=== Begin Enclosure ===

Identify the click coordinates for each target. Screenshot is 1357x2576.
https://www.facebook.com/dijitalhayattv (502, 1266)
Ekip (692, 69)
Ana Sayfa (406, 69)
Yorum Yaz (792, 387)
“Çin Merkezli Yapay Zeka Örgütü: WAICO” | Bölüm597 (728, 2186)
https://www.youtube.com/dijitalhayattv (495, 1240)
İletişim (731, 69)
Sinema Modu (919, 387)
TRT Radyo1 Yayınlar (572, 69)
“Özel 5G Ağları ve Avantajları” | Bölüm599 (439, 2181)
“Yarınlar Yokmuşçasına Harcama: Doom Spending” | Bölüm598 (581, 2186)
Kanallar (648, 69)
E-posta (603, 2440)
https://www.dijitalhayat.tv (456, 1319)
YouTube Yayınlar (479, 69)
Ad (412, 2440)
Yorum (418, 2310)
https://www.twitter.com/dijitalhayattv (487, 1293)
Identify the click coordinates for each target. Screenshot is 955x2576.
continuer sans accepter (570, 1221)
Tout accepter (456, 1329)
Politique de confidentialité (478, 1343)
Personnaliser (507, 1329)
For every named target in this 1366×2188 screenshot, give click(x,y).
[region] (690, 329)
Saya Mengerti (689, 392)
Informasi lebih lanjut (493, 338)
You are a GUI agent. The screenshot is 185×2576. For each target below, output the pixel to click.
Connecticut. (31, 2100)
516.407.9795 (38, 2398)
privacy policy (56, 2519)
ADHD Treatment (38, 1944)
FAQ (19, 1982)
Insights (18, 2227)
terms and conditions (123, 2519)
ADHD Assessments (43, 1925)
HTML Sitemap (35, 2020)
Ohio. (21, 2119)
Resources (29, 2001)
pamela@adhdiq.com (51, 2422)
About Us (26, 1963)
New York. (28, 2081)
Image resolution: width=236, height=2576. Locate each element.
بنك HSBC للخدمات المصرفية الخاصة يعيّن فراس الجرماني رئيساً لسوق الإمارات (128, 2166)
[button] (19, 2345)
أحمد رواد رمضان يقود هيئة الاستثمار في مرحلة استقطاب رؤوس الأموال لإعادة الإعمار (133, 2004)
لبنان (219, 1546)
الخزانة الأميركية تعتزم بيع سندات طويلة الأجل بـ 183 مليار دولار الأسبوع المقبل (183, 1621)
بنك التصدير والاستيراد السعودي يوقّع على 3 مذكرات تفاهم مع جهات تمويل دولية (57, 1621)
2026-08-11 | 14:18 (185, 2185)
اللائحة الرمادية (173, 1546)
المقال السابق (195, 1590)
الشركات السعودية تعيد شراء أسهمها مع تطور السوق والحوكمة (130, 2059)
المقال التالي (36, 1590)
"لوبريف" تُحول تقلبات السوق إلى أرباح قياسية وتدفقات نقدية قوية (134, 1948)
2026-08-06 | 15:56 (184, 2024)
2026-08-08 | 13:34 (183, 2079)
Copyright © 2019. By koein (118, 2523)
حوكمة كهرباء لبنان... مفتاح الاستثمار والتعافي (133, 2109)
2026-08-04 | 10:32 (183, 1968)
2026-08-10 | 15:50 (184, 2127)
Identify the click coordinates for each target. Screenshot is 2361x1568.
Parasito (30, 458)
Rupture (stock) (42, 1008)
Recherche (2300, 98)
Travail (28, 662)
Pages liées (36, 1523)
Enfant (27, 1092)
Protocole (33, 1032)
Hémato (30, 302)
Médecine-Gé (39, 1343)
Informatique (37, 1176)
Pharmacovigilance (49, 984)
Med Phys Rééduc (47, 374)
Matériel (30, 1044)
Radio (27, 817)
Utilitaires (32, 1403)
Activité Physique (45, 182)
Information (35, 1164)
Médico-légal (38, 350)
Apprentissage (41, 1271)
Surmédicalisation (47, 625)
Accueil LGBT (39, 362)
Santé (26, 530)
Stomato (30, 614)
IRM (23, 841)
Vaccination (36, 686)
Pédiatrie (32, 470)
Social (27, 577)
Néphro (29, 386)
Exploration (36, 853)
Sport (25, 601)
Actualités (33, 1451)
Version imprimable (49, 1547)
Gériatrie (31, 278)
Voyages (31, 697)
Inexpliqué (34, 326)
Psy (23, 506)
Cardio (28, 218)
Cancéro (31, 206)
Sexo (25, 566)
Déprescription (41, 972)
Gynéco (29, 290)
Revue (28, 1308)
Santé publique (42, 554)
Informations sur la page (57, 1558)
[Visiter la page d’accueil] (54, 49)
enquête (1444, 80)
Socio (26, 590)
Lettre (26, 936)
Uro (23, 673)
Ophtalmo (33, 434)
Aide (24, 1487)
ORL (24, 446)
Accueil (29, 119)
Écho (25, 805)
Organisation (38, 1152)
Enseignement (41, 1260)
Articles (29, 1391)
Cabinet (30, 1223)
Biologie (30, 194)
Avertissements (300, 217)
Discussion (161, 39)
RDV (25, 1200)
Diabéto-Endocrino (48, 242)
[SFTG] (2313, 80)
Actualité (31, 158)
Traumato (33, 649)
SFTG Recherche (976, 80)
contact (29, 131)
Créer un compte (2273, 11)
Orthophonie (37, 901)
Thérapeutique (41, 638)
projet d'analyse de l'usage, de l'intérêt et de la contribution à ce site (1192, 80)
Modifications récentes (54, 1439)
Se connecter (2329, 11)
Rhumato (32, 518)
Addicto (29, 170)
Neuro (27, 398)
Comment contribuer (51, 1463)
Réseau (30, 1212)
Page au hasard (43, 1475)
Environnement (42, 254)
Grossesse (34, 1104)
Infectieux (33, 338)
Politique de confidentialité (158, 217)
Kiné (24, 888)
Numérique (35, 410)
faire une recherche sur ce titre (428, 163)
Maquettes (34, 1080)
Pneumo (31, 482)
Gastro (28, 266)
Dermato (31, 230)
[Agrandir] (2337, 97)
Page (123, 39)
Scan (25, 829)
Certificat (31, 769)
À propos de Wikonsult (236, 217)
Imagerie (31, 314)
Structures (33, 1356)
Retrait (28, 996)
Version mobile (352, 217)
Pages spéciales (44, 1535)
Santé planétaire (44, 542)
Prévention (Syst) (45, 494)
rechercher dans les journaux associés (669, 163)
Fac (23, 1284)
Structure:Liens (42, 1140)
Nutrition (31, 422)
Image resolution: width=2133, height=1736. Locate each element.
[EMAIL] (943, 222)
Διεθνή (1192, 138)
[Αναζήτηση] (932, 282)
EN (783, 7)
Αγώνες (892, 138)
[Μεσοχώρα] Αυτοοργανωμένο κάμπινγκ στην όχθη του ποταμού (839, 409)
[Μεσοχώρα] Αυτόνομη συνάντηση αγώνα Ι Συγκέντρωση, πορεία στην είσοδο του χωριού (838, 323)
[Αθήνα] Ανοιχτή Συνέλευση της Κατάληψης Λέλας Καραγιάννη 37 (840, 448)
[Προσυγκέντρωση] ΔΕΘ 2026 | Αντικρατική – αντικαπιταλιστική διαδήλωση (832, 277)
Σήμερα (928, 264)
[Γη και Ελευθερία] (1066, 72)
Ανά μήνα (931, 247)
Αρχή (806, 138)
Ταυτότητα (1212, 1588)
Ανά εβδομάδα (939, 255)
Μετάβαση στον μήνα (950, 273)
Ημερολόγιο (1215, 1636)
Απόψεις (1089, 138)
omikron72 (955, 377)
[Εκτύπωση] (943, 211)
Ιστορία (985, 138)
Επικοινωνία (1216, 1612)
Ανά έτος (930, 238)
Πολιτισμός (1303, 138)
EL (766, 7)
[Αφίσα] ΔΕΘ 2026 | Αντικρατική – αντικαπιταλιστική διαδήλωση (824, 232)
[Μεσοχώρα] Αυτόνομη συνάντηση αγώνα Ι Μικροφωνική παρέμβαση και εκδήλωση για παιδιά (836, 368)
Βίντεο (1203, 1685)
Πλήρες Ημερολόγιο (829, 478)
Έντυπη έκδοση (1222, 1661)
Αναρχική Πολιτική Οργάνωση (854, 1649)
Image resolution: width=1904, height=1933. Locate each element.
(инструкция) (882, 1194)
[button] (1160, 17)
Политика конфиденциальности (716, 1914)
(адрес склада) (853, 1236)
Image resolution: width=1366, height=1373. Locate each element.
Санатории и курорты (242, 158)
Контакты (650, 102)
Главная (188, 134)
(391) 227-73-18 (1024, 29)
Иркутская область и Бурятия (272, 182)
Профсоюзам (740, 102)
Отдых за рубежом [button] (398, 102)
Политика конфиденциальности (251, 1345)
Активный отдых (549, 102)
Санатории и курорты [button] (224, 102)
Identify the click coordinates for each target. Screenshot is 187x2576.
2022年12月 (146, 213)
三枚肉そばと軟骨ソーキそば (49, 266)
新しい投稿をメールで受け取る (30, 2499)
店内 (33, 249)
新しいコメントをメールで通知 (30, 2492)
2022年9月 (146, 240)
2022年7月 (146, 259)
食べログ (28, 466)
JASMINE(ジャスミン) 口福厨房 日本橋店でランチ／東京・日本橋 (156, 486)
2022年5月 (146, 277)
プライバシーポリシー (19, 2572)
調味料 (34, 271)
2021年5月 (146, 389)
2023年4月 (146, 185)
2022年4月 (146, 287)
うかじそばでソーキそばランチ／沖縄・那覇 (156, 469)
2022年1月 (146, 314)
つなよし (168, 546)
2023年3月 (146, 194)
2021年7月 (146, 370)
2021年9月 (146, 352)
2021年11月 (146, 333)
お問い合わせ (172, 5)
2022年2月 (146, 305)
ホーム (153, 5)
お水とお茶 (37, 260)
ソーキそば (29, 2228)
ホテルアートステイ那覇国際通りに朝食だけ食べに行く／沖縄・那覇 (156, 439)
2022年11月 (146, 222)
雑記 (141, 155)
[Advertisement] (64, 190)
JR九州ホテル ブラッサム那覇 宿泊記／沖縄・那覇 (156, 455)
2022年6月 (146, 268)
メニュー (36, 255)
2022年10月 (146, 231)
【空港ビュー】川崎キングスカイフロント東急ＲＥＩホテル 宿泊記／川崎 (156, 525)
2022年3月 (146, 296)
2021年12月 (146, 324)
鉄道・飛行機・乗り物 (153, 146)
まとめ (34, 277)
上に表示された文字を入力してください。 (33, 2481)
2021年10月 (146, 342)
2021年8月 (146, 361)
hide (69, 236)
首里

=== End Enclosure ===

§ **Work instructions**: Please return only the lines above, starting at the line that has "Lettre (26, 936)" and ending at the line that has "Modifications récentes (54, 1439)", keeping both and leaving each one unchanged.

§ **Answer space**:
Lettre (26, 936)
Uro (23, 673)
Ophtalmo (33, 434)
Aide (24, 1487)
ORL (24, 446)
Accueil (29, 119)
Écho (25, 805)
Organisation (38, 1152)
Enseignement (41, 1260)
Articles (29, 1391)
Cabinet (30, 1223)
Biologie (30, 194)
Avertissements (300, 217)
Discussion (161, 39)
RDV (25, 1200)
Diabéto-Endocrino (48, 242)
[SFTG] (2313, 80)
Actualité (31, 158)
Traumato (33, 649)
SFTG Recherche (976, 80)
contact (29, 131)
Créer un compte (2273, 11)
Orthophonie (37, 901)
Thérapeutique (41, 638)
projet d'analyse de l'usage, de l'intérêt et de la contribution à ce site (1192, 80)
Modifications récentes (54, 1439)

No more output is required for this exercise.